Одевшись, я вышел на террасу и взглянул на окрестность. На целом видимом мной пространстве не было ни души. Издали только слышалось движение людей, отправлявшихся на полевые работы. В шесть часов Тарталья принес мне котлеты и свежие яйца. Я испугался, заметив какое-то беспокойство в выражении его лица.
— Даниелле хуже? — вскричал я.
— Нет, напротив, ей легче. Вот письмо от нее.
Я вырвал у него письмо. «Надейся и будь терпелив, — писала она мне. — Я скоро с тобой увижусь, несмотря на препятствия. Не выходи из Мондрагоне и не показывайся. Надейся и жди любящую тебя».
— Она пишет мне, чтобы я не показывался, — сказал я Тарталье, — а ты уверял, что пребывание мое здесь известно.
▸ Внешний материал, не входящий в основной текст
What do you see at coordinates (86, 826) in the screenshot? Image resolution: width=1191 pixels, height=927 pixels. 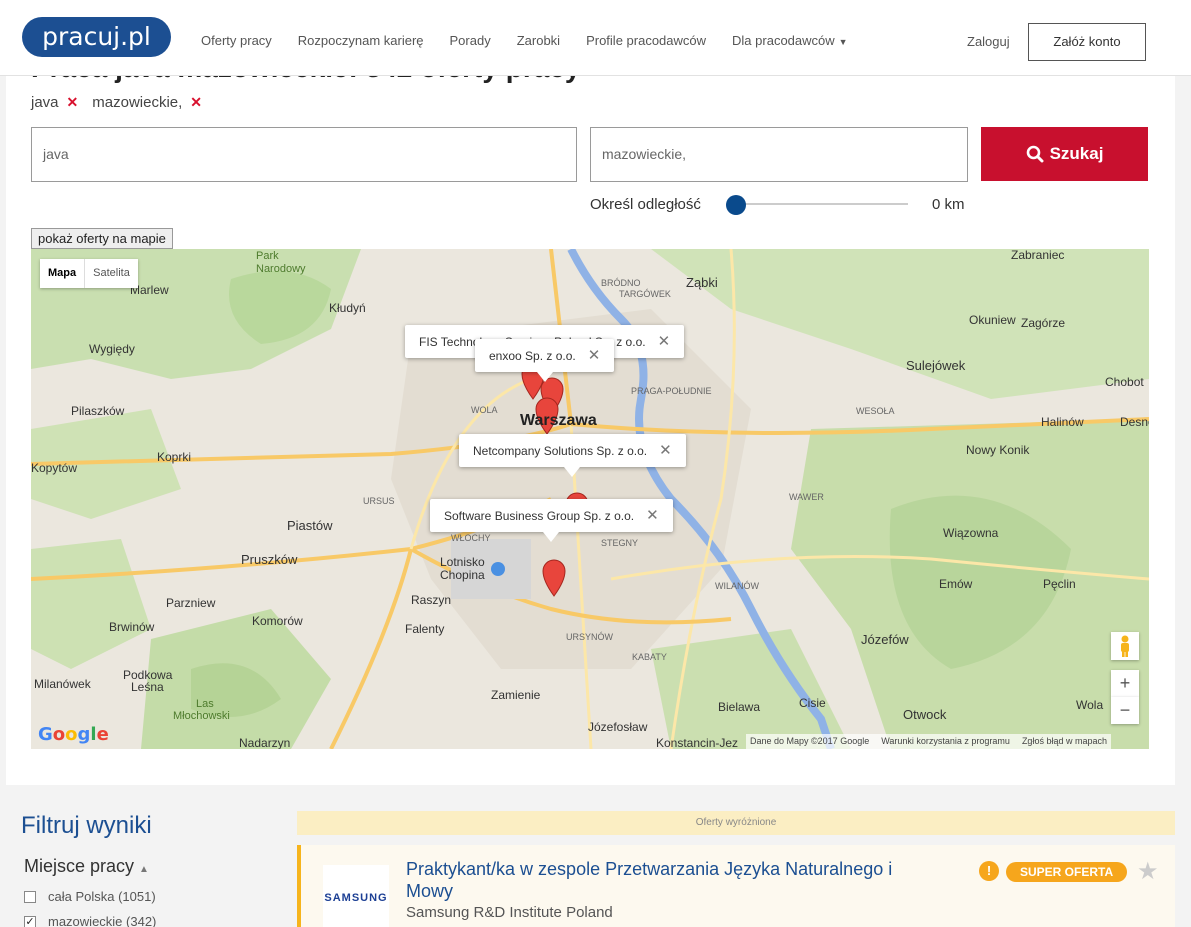 I see `filters-title: Filtruj wyniki` at bounding box center [86, 826].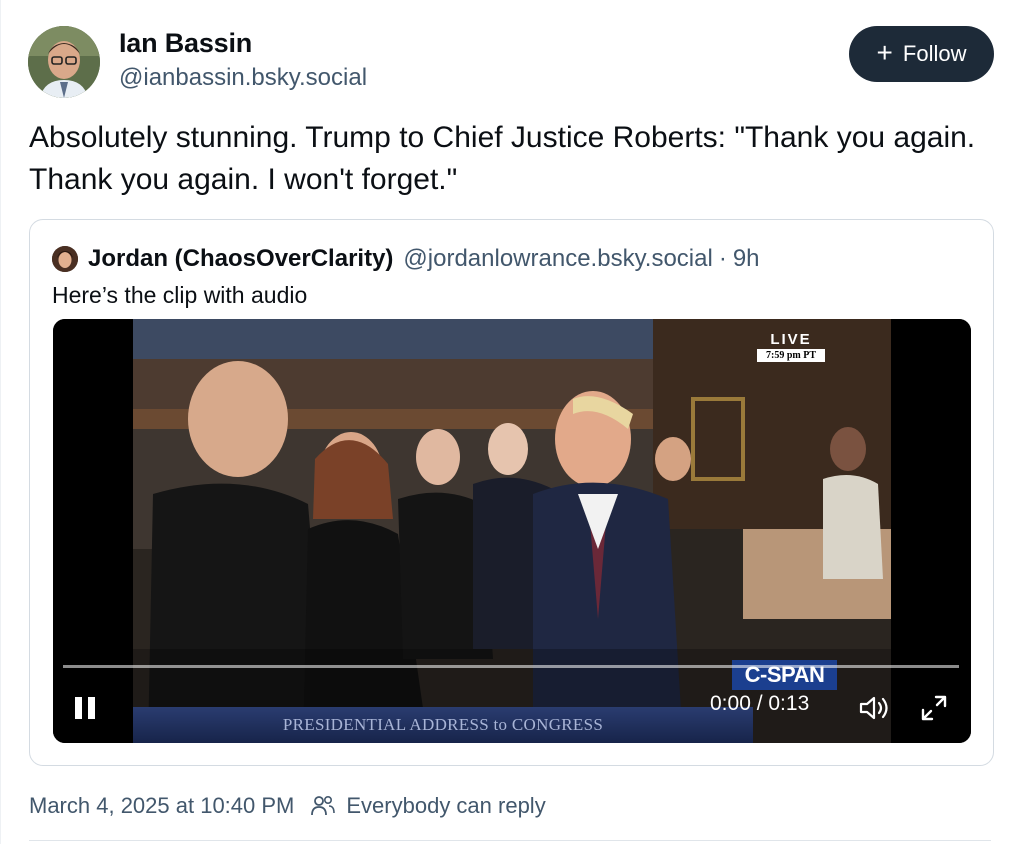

— Э, мосью, — отвечал он с нетерпением, — ничего я не знаю. Не показывайтесь, это не помешает. Но здесь такие дела делаются, что я и понять не умею… Я недаром думал, на кой черт им этот бедный художник; не может быть, чтобы они считали его опасным. Он, верно, только предлог, а речь не о нем. И точно, тут есть другое дело, или они только воображают себе это.
— Объяснись, я не понимаю.
— Нет, вы не имеете ко мне доверия.
— Напротив, сегодня я уже вполне доверяю тебе; я. целую ночь был в твоих руках и спал спокойно. Я уверен, что ты не желаешь, чтобы меня задержали ни здесь, ни за стенами замка. Говори!
— Ну, так слушайте. Что, вы один здесь?
— Что, один ли я в Мондрагоне? Ты еще сомневаешься в этом?
— Да, я сомневаюсь, мосью…
— Знаешь ли, — отвечал я ему, пораженный той же самой мыслью, — если бы ты спросил меня о том в первый день моего переселения сюда, я был бы такого же мнения. В этот день и в наступившую ночь я сам думал, что нас двое, или даже несколько человек укрывается еще в этих развалинах. Но я живу здесь уже целую неделю и уверен, что живу один-одинехонек.